The EU-funded REMEDI project will train early-stage researchers and future professionals in the domain of competitive use of water resources within an industrial environment, focussing on water scarcity provoked by pharmaceutical contamination. Enhanced loading of water resources with pharmaceuticals is a key challenge in meeting the objectives of the EU Water Framework Directive.
REMEDI aspires the ideas of a circular economy and aims at recovering the retained X-ray Contrast Media agents in water treatment systems, rivers and lakes. Novel technologies will be developed to convert CMA-loaded Fe-minerals into marketable products whose suitability will be evaluated. 5 early-stage researchers address these challenges with a level of interaction and synergy among academic and non-academic players leading to forming a cadre of scientists with skills apt to unravel complex environmental scenarios.
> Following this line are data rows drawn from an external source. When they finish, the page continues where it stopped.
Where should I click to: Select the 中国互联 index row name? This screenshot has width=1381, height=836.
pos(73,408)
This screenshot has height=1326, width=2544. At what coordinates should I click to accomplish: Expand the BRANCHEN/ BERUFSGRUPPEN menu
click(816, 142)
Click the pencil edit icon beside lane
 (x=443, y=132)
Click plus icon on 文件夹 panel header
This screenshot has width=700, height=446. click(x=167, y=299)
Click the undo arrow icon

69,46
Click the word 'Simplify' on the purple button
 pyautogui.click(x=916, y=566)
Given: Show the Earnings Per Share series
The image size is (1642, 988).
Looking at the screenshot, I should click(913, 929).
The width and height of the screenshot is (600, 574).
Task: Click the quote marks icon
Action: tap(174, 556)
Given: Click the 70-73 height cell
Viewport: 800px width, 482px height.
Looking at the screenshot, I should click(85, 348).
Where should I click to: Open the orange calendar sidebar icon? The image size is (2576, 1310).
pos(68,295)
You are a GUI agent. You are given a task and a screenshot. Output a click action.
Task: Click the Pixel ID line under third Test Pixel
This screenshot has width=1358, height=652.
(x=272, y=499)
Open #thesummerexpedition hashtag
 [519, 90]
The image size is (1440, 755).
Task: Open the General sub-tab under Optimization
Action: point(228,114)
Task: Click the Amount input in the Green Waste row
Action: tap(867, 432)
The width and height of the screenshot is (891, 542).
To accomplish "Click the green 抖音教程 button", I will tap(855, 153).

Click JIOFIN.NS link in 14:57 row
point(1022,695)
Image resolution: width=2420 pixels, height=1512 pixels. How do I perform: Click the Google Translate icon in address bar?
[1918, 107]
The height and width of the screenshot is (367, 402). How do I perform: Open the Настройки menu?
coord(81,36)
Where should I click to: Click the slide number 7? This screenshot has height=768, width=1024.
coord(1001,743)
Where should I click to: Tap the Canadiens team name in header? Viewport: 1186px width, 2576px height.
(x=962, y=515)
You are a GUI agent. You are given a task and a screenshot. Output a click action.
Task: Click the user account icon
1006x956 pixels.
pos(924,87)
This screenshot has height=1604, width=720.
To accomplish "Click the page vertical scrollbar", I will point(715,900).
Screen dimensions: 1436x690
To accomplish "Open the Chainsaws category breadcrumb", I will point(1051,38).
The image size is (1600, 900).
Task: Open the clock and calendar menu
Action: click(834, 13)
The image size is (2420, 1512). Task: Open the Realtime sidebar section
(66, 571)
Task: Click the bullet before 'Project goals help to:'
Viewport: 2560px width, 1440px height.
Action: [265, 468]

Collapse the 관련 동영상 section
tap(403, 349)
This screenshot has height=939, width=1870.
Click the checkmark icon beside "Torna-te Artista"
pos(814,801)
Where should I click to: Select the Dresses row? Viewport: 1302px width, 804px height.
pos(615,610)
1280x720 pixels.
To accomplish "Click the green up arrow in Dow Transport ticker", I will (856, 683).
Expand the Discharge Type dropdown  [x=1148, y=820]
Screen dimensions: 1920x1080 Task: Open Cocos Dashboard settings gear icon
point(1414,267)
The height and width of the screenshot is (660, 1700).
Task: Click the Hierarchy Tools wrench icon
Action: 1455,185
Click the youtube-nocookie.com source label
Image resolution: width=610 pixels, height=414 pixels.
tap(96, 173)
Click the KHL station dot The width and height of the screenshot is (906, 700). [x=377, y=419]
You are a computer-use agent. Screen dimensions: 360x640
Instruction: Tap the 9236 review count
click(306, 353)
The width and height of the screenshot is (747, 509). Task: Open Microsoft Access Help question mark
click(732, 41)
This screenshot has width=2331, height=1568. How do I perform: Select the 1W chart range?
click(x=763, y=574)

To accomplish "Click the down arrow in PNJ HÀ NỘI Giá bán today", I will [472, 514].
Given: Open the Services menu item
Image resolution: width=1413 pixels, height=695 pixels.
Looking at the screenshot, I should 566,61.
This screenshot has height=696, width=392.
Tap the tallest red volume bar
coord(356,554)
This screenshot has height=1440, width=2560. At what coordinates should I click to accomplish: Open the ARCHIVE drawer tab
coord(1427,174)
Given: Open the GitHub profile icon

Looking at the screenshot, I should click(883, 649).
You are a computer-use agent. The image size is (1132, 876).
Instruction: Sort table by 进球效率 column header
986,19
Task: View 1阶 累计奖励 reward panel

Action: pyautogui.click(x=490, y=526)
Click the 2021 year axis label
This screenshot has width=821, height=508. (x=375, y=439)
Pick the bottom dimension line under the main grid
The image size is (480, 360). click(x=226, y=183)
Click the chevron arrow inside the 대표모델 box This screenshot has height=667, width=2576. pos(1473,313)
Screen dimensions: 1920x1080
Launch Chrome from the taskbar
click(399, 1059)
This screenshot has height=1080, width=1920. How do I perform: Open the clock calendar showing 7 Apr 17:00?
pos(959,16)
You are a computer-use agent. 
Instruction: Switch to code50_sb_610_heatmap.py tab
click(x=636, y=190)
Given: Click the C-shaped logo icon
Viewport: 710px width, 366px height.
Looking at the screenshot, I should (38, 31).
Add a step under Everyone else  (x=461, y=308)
– Develop, test, and optimize novel approaches for capturing CMA in water treatment systems and to convert the trapped CMA into marketable products for pharmaceutical development.
– Establish an innovative methodology for mitigating CMA in natural water systems including lakes and rivers by adding Fe-containing by-products from water treatment.
– Develop mechanistic and quantitative models for processes and mechanisms controlling the behavior of CMA during coupling with sorbent minerals.